Wydawca "Wprost" i "Do Rzeczy" szuka inwestorów poprzez niebanalne ogłoszenie w swoich tygodnikach. Co się za tym kryje?

Platforma Mediowa Point Group, wydawca tygodników "Wprost" i "Do Rzeczy", ogłosiła w obu swoich tytułach poszukiwanie chętnych do zainwestowania we wspólny biznes z panem Michałem M. Lisieckim. O sprawie informują niemal identyczne ogłoszenia:

 

 

Czytamy w nich m.in.:

 

Obecnie trwają spotkania PMPG z przedstawicielami instytucji finansowych, głównie funduszy inwestycyjnych działających na rynku małych i średnich spółek.

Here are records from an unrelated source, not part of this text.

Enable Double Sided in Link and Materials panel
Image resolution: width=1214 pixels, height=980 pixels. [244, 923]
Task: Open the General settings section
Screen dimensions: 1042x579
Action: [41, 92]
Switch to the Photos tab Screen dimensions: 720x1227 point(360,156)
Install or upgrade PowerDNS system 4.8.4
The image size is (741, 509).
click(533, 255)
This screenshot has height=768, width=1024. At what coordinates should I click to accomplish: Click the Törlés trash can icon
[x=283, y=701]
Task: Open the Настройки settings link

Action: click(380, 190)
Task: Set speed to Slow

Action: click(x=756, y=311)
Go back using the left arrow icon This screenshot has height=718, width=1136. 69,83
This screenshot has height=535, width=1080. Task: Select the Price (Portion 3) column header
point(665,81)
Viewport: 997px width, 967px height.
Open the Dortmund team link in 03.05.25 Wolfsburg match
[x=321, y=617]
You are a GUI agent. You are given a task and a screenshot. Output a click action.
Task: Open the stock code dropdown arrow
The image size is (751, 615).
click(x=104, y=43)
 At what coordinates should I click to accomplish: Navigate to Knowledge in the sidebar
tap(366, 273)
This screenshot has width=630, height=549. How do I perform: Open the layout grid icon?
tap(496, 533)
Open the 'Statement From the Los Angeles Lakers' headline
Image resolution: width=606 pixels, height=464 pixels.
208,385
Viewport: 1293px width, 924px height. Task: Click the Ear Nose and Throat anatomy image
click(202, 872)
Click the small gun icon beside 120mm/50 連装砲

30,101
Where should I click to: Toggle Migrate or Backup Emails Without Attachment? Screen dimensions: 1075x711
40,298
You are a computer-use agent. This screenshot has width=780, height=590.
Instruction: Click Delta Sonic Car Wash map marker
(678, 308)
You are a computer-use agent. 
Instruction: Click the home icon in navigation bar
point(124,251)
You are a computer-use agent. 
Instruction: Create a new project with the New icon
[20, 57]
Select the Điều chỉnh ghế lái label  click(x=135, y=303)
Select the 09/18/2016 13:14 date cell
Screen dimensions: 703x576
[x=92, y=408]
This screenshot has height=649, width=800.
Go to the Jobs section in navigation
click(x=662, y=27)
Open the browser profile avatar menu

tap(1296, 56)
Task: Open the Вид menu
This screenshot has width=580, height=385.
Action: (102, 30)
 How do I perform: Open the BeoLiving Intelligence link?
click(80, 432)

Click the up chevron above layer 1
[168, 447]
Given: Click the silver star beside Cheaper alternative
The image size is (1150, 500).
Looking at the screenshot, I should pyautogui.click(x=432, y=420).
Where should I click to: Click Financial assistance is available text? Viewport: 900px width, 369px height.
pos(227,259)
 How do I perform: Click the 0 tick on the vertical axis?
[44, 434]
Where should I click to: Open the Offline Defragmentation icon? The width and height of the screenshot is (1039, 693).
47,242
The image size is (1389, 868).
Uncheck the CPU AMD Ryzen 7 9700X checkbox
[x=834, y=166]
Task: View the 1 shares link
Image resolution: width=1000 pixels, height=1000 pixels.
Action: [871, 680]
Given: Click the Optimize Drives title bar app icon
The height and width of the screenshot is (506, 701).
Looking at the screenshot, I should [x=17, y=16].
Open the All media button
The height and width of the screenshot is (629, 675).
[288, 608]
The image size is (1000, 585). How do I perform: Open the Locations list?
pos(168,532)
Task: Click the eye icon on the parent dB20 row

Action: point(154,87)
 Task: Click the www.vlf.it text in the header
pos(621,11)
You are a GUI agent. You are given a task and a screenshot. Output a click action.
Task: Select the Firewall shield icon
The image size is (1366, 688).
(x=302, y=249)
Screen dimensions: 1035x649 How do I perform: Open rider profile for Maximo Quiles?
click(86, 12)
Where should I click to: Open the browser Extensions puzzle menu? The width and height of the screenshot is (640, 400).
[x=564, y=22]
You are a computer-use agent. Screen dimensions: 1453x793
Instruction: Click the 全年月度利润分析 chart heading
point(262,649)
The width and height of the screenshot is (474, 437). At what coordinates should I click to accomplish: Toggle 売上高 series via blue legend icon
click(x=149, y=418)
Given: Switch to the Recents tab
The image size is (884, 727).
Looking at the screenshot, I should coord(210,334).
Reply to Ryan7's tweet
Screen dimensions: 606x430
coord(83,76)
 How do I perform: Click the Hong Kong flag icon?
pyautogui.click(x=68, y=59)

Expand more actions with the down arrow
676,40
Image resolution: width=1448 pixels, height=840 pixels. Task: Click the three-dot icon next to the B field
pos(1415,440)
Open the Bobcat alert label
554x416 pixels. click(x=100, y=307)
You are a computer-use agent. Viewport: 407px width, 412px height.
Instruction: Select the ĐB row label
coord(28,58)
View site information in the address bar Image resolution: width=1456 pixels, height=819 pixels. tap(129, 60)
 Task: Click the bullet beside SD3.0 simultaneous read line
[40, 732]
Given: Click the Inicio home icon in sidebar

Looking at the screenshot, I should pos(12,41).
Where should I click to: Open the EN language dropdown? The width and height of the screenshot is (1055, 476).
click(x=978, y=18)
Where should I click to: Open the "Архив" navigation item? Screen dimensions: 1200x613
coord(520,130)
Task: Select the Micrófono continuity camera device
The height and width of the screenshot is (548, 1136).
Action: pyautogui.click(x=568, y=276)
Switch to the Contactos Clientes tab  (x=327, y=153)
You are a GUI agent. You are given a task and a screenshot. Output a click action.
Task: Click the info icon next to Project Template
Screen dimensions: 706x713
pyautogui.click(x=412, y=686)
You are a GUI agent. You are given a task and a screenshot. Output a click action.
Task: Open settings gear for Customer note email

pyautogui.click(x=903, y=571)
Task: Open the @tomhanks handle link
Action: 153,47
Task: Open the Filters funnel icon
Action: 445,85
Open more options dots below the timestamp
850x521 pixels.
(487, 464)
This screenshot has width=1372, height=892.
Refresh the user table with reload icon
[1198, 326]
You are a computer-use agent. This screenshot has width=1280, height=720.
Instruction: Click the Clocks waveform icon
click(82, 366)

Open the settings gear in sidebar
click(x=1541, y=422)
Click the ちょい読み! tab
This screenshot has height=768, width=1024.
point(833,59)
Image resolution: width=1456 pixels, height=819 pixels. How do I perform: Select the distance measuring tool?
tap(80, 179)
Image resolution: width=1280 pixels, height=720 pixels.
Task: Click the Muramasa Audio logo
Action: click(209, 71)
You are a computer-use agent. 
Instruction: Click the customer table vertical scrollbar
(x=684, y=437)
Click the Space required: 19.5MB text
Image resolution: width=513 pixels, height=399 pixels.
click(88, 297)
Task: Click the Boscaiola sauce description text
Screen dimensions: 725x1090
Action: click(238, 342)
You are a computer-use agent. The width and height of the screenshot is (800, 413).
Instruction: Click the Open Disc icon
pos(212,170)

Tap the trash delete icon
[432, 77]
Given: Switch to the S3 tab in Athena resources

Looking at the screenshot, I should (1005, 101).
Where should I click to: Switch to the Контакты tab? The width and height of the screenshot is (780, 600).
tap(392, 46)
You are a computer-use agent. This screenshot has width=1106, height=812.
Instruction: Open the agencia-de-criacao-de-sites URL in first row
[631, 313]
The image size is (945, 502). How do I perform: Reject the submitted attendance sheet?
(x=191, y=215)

Sytuacja firmy, mimo zapewnień o doskonałej kondycji, musi być zatem, zdaniem naszych rozmówców z branży, dramatyczna, bo tego rodzaju sposoby poszukiwania udziałowców są wielką rzadkością.

Zwraca też uwagę, po raz pierwszy tak otwarte, przyznanie iż tak "Wprost" jak "Do Rzeczy" znajdują się w polu władania Michała M. Lisieckiego. To wydawca, który po 10 kwietnia 2010 roku z całą mocą rzucił swoje pisma do wściekłego udziału w tak zwanym "przemyśle pogardy". Trudno byłoby znaleźć pisma bardziej niż "Wprost" atakujące tych Polaków, którzy chcieli pamiętać o tej tragedii i domagali się prawdy. Oto jeden z przykładów:

 

Na rynku medialnym pojawiają się też bardzo intensywne pogłoski o możliwym połączeniu "Wprost" i "Do Rzeczy" w jednym newswroomie lub nawet w jeden tytuł. Nie ma jednak ich potwierdzenia. Wiadomo natomiast, że po ujawnieniu zegarkowej afery ministra Sławomira Nowaka (według dość powszechnej opinii była to zemsta środowiska biznesu wschodnio-postkomunistycznego za wcześniejszy atak rządu i "Wyborczej" na byłego prezydenta) "Wprost" straciło dużą część reklam ze spółek skarbu państwa i ministerstw. A czerpało z nich bardzo, bardzo obficie!

CZYTAJ: Co jeszcze władza może zrobić dla swoich mediów? We "Wprost" reklamuje... wycieczki do lasu! Co dalej? Powietrze? Wędkowanie?

Przypomnijmy, że 6 kwietnia ujawniliśmy iż w podobnie niebanalny sposób Michał M. Lisiecki poszukiwał inwestora dla miesięcznika "Film".

CZYTAJ: Wydawca "Wprost" i "Do Rzeczy" wystawia na sprzedaż miesięcznik "FILM". Kłopoty finansowe?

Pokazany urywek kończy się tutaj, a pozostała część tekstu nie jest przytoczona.